The reaction to Bell's hit illustrates a new awareness regarding the seriousness of head trauma

Evan Habeeb-USA TODAY Sports

Steelers rookie running back Le'Veon Bell sustained a concussion after a vicious collision with Baltimore's Jimmy Smith last Thursday. I believe the concern for Bell's welfare, by players and fans alike, shows a heightened awareness regarding the seriousness of the head trauma that NFL players sustain on a regular basis.

I still think Le'Veon Bell's touchdown should have counted in the Steelers' 22-20 loss at Baltimore Thanksgiving night. Not because Bell took a vicious hit and "earned" the score. No. I think it should have counted because the spirit of the dislodged helmet rule wasn't designed for such a play. It was designed to prevent players from trying to gain extra yardage once their protective head gear is no longer a part of their uniform.

But that's a post for another day.

As every Steelers fan knows by now, Bell, the rookie running back out of Michigan St., was the main protagonist of a chilling play on Thursday in which his helmet flew off after a violent helmet-to-helmet collision with the Ravens' Jimmy Smith. Without his helmet to protect him, Bell's head bounced off the turf of M&T Bank Stadium after falling into the end zone.

Bell lay motionless as several players on both teams knelt in silence while he was being attended to by Pittsburgh's trainers. Tight end Heath Miller even shooed a cameraman away as he tried to video-tape what was transpiring.

Bell walked off the field, wobbling with each step, and would later be diagnosed with a concussion.

I usually follow twitter on my phone as I watch NFL games, and after the hit, my feed was filled with tweets and retweets from fans and media members wishing Bell the best.

The Ravens Torrey Smith even reached out to Bell via Twitter and offered his thoughts and support after the game.

The reaction as a whole to Bell's hit and concussion is refreshing, and in a way, kind of ironic, considering that just four years earlier in the lead-up to a Sunday night game in Baltimore on Thanksgiving weekend, there was a huge controversy following remarks former Steelers receiver Hines Ward made in an interview with Bob Costas.

The remarks were about quarterback Ben Roethlisberger, who suffered a concussion in a game in Kansas City a week earlier and wasn't cleared to play against the Ravens. According to Ward, his teammates were '50-50' on Roethlisberger missing such a crucial AFC North clash.

During the interview, Ward used phrases like "just a concussion" and revealed that he lied to doctors and played with such injuries in the past.

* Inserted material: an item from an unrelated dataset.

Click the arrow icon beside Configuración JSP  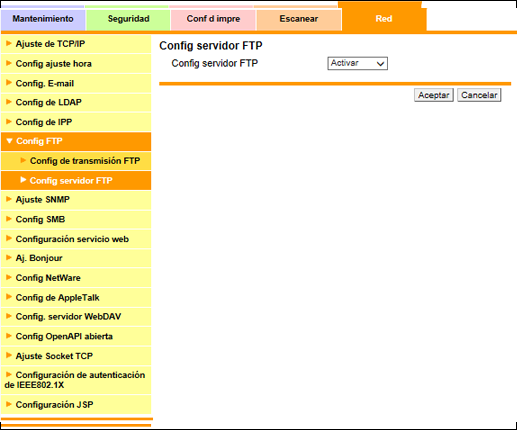9,404
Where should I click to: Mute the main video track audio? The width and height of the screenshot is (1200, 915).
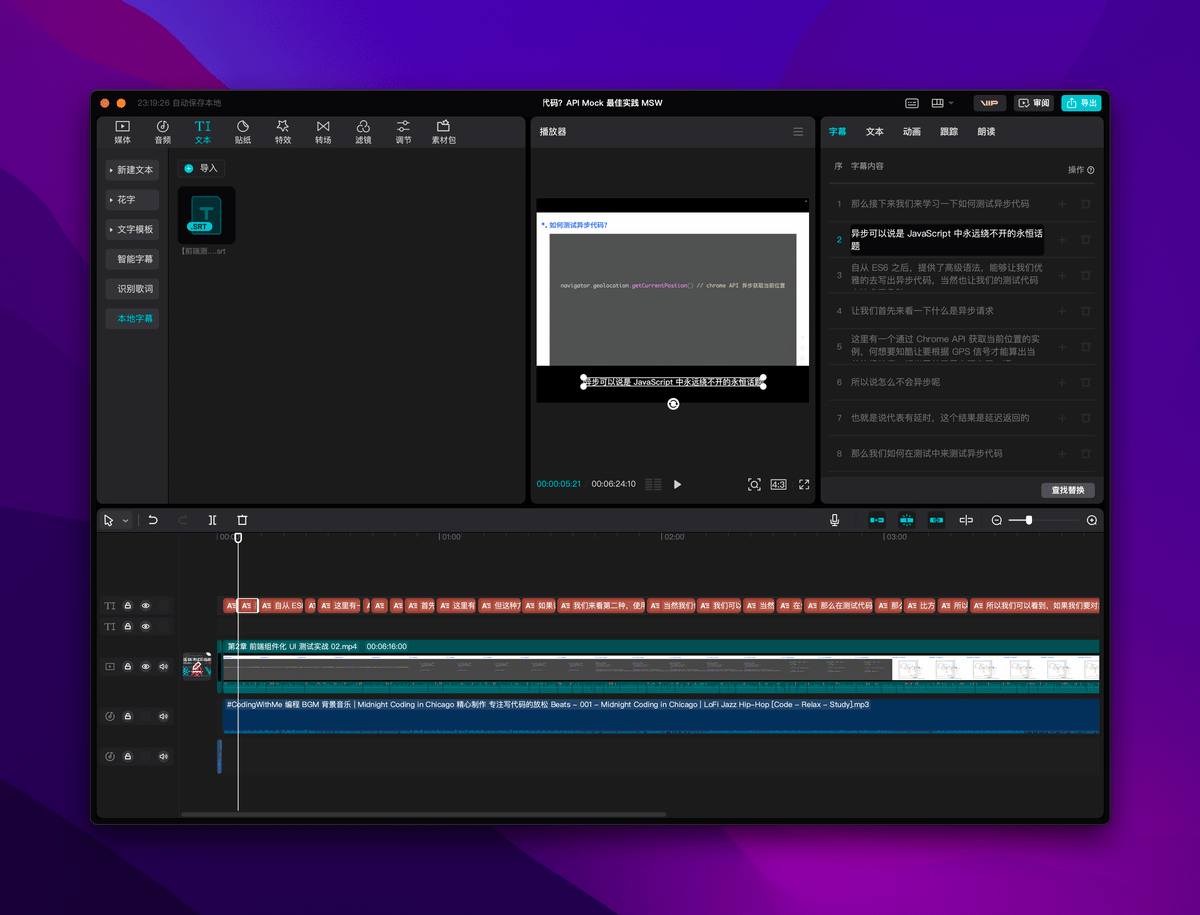tap(163, 666)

Ward later back-tracked on his statements, saying, among other things, "you don't want to mess around with concussions," but I'm inclined to believe Ward was offering a more honest assessment of his opinions on head trauma in the initial interview with Costas. And if the Steelers' locker room really was divided about whether or not Roethlisberger should have played while still suffering from the effects of a concussion, Ward's attitude was one that was shared by a lot of players, an attitude that more than likely came about due to ignorance.

I've said many times that I used to view concussions as a minor injury back when I was a young NFL fan, and that sentiment was shared by countless others who watched, coached and played football.

I remember the late Ray Mansfield sharing a story about a former Steelers teammate who was on the receiving end of a hard hit by Dick Butkus, the Bears legendary linebacker. During Mansfield's story, he laughed as he recalled this player saying "I don't know who I am!" as he was being attended to by team trainers.

Remember the Snickers commercial from the 90s that portrayed a concussed football player exclaiming "I'm Batman" when the coach asked him who he was? Don't get me wrong, it was (and still is) a pretty funny commercial, but I think it illustrated quite perfectly the ignorance society once had regarding concussions.

Finally, while football will always be an inherently dangerous sport, regardless of the new rules and regulations to protect players, if those associated with football--including the players, coaches and fans--start to recognize the seriousness of head trauma, perhaps more players will be less inclined to lie to doctors about having a concussion, and maybe their teammates will be 100 percent behind the idea of missing a game--even a crucial AFC North clash.